The best way to get a partner to give you business is for you to give them business. So, the starting point of this is that if you have integrations and you have a customer success team. Many people listening to this have both of those things, your customers want you to tell them which solutions are going to lead to the highest return on investment, at the lowest possible cost with the highest time to value. The customers want you to tell them that. That's a lead for your partner. And if you do that, and you do that continuously, we have data, unequivocal data that any CRO would have an impossible time refuting. That will result in leads back from your partner to you. Anybody in partnerships knows this “give to get”. We actually call it give to give, but let's just stick with utilitarian approaches to altruism. If I give you something, there's a natural tendency for you to want to give it back to me. So that's strategy.
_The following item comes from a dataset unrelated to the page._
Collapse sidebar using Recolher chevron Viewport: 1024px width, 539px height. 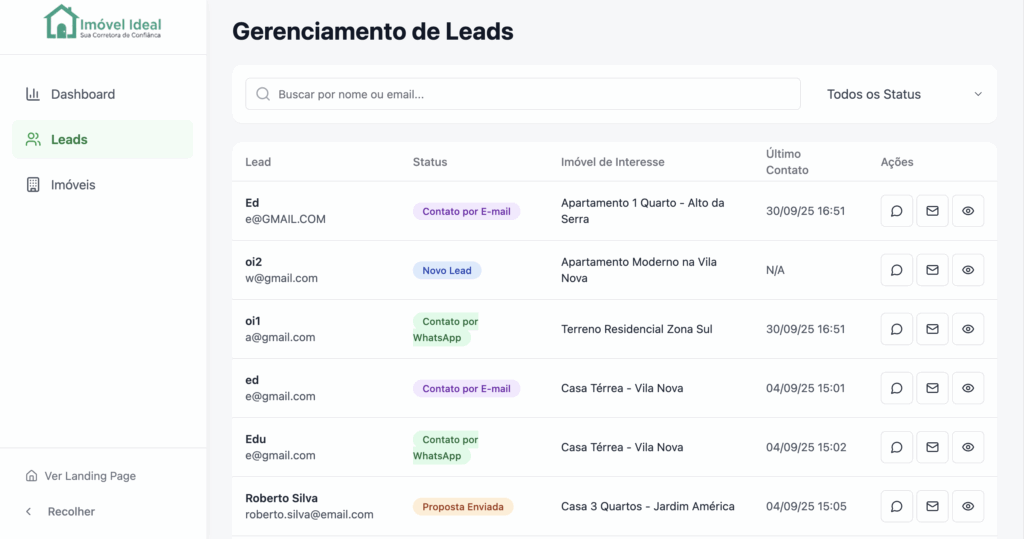point(30,511)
That's actually a strategy - give leads to partners to get leads back. Now, the beautiful thing about that strategy is it's not just altruistic, because as I said earlier, when your customer success team tells that story, they're actually helping the customer. And we'll talk a little bit later about how to make this really practical and actionable in a short-term sense. But it's a strategy that every single tech partner leader should be embarking on today, which is how to drive referrals to partners, as a way of creating what we call the reciprocity loop to get leads to come back to you. And then we think that anybody who's not following that strategy is missing out on a ginormous opportunity this year.
Partner Integrations: Strategies for Retaining Customers and Reducing Churn
I agree with you, it sounds very right and noble even. But at the same time, we're living, as you said, at a time when every CEO is concerned, to say the least, about the future. And they probably, when their head of partnerships will approach them and say, "Hey, we need to build all these integrations," because we have the signal from the market, the CEO would probably ask, "Okay, this sounds good, but what is your business case? And when do we expect to see a return on this investment?" And the answer probably will be at the end of the, maybe next year.
I mean, the integration building cycle is not quick, even if you use middleware. It might be speeded up, but at the same time, it's still you need to build the entire loop. What about all this kind of channel, resell and other type of partnership that might help you to get to this result a little bit faster? Should you think in terms of, you know, maybe hedging bets?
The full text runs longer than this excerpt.